Text passage:
──────────

A MIDI step sequencer whose patterns are produced by an integrated, user-trainable generative neural network (a small autoencoder).
Originally created by Alex Wasatnidge as part of their Master's thesis for the Music, Communication and Technology programme at the University of Oslo, as a macOS openFrameworks standalone app. You can read the original blog post here.
This fork is a Linux x86_64 port. It adds (Stage 1) a Linux build of the original standalone and (Stage 2) a from-scratch Rust rewrite as a CLAP + VST3 plugin. See Project status below.

──────────

Dataset excerpts:
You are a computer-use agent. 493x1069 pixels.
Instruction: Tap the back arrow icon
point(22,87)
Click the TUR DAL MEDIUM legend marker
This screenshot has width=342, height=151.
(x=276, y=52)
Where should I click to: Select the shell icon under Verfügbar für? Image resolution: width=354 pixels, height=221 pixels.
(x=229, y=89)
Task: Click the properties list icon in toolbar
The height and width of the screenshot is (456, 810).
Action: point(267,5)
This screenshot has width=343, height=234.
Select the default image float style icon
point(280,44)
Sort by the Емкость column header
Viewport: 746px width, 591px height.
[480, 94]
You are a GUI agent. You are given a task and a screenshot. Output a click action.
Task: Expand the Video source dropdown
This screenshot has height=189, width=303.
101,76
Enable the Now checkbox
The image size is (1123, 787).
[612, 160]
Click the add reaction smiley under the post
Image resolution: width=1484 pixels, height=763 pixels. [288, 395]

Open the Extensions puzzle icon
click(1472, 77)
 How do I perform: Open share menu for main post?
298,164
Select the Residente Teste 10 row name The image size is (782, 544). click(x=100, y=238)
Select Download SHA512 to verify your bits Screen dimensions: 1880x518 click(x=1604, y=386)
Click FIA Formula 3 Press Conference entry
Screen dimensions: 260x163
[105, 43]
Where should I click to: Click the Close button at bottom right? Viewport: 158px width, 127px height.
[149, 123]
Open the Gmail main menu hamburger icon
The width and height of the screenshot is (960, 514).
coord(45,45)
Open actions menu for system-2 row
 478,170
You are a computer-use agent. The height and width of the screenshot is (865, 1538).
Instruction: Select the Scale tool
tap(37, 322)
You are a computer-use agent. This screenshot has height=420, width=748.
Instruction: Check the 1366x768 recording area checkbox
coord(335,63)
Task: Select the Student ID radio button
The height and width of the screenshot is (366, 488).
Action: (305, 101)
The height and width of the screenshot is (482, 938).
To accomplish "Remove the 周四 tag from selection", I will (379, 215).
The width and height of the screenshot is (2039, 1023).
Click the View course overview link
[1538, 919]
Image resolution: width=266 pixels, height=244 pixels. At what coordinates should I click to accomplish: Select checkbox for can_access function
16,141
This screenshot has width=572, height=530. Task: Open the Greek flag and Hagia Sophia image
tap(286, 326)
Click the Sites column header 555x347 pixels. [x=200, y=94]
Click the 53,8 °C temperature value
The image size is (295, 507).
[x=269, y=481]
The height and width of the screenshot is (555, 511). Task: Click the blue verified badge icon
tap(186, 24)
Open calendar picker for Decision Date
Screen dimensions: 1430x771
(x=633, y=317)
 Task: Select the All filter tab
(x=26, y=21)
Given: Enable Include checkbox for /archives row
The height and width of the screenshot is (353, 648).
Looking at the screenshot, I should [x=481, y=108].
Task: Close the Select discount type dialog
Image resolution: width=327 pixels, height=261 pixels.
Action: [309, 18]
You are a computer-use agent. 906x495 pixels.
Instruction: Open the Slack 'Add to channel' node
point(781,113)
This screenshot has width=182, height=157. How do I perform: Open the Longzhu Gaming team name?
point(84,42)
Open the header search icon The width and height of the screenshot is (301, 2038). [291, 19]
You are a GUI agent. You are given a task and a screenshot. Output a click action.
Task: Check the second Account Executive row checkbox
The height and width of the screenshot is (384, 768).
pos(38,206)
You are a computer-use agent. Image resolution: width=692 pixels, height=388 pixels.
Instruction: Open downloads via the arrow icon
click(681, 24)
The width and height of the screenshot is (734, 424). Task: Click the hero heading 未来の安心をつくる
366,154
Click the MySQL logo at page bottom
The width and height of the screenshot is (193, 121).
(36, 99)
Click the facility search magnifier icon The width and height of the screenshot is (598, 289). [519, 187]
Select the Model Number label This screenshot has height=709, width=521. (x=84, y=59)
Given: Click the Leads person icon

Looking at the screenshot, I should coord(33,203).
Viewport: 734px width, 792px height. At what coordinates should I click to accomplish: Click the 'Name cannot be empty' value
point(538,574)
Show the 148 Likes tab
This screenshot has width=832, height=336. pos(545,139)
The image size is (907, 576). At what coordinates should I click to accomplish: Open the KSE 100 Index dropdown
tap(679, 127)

──────────

Jobs:
• A. Using the MIDI sequencer description above, state in one to three sentences why the sequencer was originally created.
• B. Please continue the MIDI sequencer description from where it stops.

Task-by-task results:
• A. Alex Wasatnidge created it as part of a Master's thesis for the Music, Communication and Technology programme at the University of Oslo.

• B.
| Stage | What | State |
|---|---|---|
| Stage 1 | Original openFrameworks standalone, building/running on Linux x86_64 (runtime only — offline training UI disabled) | Builds & runs on CachyOS/Arch with gcc 16 + openFrameworks 0.12.1. See docs/BUILDING-linux.md. |
| Stage 2 | Rust rewrite as a CLAP + VST3 MIDI-generator plugin (nih-plug). Reuses no C++/Pd/Python at runtime. | Working. 34 cargo + 8 pytest tests, clippy clean, clap-validator 18/0/3, pluginval (VST3) SUCCESS, and headless CLAP + VST3 host tests passing all 14 scales. CI green. |
| Stage 3 | In-plugin training: build a dataset and train the autoencoder live in the DAW, then play your model. The Python training pipeline reimplemented from scratch in Rust. | Working. Trains off the audio thread, hot-swaps the result, persists with the session. See docs/plans/2026-06-16-runtime-training-design.md. |
The two stages share no runtime code. Stage 1 is the behavioural reference; Stage 2 is the plugin you actually install in a DAW.
A MIDI generator: it emits notes; your host/synth makes the sound. It has no internal clock — it follows the host transport (tempo + playhead). Press play in your DAW and it sequences.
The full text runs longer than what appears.